In the end, the city council voted down any raises whatsoever.
The proposal — recommended by a special compensation commission — was to increase the mayor’s annual pay from $25,000 to $45,000 over a three-year period and the council members’ annual payments from $20,000 to $40,000 over the same span.
Virginia Onley, chair of the commission, said her group believes that such substantial raises are crucial in recruiting high-quality candidates for public office, and, as such, she’s disappointed that the measures didn’t pass.
“We had hoped that they’d take our suggested changes,” she said. “The city is growing, and these jobs require putting in a lot of hours … You deserve greater pay.”
Onley said the idea of gradually increasing the payments over a three-year span was a new strategy that ultimately failed. Now the commission will reconvene in 2009 and make a new set of compensation recommendations.
Critics of the dramatic pay increases have countered that the mayor and council positions are really part-time, policy-setting positions and that higher compensation does not heavily affect the number of quality candidates for the jobs.

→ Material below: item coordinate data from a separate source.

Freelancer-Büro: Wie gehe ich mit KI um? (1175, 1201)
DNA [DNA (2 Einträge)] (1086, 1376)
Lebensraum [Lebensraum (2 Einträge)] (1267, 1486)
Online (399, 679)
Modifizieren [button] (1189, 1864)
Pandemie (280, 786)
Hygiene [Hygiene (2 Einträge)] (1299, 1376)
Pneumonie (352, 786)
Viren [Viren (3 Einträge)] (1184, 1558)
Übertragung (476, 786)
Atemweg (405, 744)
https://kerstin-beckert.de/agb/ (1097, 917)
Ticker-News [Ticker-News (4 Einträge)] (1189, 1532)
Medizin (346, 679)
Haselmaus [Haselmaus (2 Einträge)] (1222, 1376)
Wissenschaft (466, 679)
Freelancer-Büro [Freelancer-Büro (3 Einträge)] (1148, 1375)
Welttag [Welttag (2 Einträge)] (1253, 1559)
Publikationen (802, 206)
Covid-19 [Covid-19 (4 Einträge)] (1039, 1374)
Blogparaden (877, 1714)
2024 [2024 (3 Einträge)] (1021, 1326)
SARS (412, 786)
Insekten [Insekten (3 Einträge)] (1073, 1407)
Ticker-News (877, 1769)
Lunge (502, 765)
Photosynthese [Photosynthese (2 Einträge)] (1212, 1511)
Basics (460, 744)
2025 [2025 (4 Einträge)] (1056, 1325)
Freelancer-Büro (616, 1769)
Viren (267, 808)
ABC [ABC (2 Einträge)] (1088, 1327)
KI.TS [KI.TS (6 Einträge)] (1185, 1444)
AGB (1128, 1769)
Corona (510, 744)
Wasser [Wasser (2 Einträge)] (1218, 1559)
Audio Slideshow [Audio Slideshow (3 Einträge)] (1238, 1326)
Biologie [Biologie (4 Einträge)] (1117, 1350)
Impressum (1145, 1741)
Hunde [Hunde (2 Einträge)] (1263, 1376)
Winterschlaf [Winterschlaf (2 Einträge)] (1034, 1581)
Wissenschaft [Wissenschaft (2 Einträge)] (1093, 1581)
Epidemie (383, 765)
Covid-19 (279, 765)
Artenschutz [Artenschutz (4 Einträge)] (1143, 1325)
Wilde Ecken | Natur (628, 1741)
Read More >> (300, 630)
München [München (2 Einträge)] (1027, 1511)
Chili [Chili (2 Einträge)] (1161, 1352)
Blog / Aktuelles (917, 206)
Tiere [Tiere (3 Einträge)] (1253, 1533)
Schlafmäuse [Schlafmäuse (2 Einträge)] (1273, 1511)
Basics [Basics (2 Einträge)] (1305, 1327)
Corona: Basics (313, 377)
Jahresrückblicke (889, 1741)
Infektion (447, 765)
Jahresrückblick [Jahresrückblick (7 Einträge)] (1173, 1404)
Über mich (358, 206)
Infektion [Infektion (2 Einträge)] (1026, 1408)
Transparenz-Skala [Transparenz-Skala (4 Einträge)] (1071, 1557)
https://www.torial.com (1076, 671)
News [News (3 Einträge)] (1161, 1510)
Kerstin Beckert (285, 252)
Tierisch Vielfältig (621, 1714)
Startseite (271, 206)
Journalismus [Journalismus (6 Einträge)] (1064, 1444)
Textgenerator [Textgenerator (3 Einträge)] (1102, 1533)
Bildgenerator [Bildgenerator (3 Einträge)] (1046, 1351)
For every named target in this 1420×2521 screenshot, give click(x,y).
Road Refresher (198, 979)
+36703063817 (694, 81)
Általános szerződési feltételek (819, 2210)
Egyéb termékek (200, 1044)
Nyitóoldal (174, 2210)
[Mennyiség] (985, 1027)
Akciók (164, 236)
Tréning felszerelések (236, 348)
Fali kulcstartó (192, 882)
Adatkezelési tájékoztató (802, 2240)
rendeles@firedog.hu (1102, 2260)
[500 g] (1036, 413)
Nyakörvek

Jim Marrinan, who served on the council a decade ago, has told The Examiner that he was disturbed by the fact that he made less than $10,000 when on the job and that the proposed increases would quadruple that sum.
The compensation commission considers every two years what to pay city officials. In 2003, the last time the city leadership did not fully support the commission’s recommendation, the council opted to support 50-percent raises instead of the 100-percent recommended raises.